**Records provided:**
◆ ◆ ◆ ◆ ◆
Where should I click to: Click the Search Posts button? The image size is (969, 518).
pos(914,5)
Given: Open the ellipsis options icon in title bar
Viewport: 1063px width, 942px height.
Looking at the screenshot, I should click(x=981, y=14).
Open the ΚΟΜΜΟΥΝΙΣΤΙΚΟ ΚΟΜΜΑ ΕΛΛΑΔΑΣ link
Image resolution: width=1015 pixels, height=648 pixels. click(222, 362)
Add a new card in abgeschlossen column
◆ ◆ ◆ ◆ ◆
**Task requirements:** Print every line of the material above exactly.

**The answer:**
Where should I click to: Click the Search Posts button? The image size is (969, 518).
pos(914,5)
Given: Open the ellipsis options icon in title bar
Viewport: 1063px width, 942px height.
Looking at the screenshot, I should click(x=981, y=14).
Open the ΚΟΜΜΟΥΝΙΣΤΙΚΟ ΚΟΜΜΑ ΕΛΛΑΔΑΣ link
Image resolution: width=1015 pixels, height=648 pixels. click(222, 362)
Add a new card in abgeschlossen column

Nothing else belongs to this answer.